Text block:
*** Block opens ***

Hundreds of local residents, along with the local council, campaigned to stop the maltings building, which dates back to 1839, from being sold. They were successful and in 2016 Southern Maltings was leased to Ware Arts Centre Limited with the purpose of turning it into a community arts centre.
Since taking on the building and opening it up as a varied and versatile arts centre, it has become a crucial hub for the community, offering up a huge selection of events, classes, activities, markets and courses. From live music to film clubs, and gong baths to Yoga, ballet and choir groups, it has become a central creative and cultural force in Ware. “We’ve had people come to new events that we’ve run who have lived in the town for 30 years and have never been in the building,” says Chairperson Fiona Martin.
The centre has galvanised local people says Wilkinson. “As soon as we can get people through the door, then we get them excited,” he says. “Once you walk in, you become part of that community.” The community have responded to that inclusive attitude too, with Southern Maltings having over 80 volunteers registered with them.

*** Block closes ***

Problems to solve:
**a)** In the text about Southern Maltings, rewrite the part from "Since taking on" up to and including "registered with them.", changing "volunteers" to "helpers".
**b)** List the specific activities the Southern Maltings text names in the sentence that begins "From live music".

Given records:
*** Block opens ***

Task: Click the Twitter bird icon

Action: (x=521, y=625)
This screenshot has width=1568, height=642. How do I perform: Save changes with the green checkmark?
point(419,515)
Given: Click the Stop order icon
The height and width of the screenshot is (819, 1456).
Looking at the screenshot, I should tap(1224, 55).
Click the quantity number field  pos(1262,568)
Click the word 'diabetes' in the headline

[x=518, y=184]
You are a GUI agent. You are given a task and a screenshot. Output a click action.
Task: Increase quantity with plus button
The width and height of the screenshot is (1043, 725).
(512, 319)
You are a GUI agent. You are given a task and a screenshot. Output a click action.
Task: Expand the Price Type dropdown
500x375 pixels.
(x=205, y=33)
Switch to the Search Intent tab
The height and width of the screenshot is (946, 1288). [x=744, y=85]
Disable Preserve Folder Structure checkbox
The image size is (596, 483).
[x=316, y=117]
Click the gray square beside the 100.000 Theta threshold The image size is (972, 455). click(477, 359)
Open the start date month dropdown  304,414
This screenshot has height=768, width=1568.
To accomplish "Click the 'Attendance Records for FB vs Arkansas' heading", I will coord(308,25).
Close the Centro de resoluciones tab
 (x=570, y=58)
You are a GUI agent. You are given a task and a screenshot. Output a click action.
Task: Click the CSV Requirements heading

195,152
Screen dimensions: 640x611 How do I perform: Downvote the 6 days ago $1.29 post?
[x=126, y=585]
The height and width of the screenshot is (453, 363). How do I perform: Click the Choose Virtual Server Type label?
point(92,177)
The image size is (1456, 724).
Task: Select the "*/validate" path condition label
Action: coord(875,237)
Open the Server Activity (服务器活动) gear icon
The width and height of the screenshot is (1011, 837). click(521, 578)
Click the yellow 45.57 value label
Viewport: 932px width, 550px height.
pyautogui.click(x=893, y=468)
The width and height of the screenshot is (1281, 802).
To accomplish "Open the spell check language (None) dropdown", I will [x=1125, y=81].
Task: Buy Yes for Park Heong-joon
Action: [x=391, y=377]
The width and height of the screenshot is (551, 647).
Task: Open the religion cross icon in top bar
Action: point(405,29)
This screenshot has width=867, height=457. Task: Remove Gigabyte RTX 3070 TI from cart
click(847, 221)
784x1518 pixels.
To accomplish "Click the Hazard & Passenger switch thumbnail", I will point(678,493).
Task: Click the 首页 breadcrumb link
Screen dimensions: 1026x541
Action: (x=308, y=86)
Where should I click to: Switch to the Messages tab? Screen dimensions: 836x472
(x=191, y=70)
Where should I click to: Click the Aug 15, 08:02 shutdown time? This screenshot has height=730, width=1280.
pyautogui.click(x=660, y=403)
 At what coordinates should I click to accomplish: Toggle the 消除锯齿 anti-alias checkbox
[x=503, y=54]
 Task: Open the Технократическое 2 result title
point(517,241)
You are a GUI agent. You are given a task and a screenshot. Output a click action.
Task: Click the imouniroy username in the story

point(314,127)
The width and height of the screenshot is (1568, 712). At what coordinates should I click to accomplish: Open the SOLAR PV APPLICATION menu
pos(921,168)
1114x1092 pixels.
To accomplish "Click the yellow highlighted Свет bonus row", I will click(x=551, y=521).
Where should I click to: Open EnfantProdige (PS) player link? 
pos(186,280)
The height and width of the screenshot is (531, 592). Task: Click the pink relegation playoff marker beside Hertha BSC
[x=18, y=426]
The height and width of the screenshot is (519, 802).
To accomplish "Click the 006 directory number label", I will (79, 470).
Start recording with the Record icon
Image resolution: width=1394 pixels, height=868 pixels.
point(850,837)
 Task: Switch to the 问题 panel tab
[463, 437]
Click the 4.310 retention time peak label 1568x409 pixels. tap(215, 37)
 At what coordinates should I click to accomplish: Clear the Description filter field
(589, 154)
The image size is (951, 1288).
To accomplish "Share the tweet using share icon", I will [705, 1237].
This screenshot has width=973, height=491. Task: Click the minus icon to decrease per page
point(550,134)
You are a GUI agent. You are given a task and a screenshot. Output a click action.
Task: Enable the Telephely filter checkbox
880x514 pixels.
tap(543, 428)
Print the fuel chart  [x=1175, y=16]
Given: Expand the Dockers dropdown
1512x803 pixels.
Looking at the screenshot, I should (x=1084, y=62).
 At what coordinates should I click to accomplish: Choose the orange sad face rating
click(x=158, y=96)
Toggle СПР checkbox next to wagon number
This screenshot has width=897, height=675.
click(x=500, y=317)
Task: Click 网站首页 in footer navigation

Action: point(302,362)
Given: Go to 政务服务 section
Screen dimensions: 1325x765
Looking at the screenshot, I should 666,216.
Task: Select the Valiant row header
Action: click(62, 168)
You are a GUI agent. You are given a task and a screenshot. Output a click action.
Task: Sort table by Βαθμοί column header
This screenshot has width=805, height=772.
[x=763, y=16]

*** Block closes ***

Exercise solutions:
**a)**
Since taking on the building and opening it up as a varied and versatile arts centre, it has become a crucial hub for the community, offering up a huge selection of events, classes, activities, markets and courses. From live music to film clubs, and gong baths to Yoga, ballet and choir groups, it has become a central creative and cultural force in Ware. “We’ve had people come to new events that we’ve run who have lived in the town for 30 years and have never been in the building,” says Chairperson Fiona Martin.
The centre has galvanised local people says Wilkinson. “As soon as we can get people through the door, then we get them excited,” he says. “Once you walk in, you become part of that community.” The community have responded to that inclusive attitude too, with Southern Maltings having over 80 helpers registered with them.

**b)** live music, film clubs, gong baths, Yoga, ballet, choir groups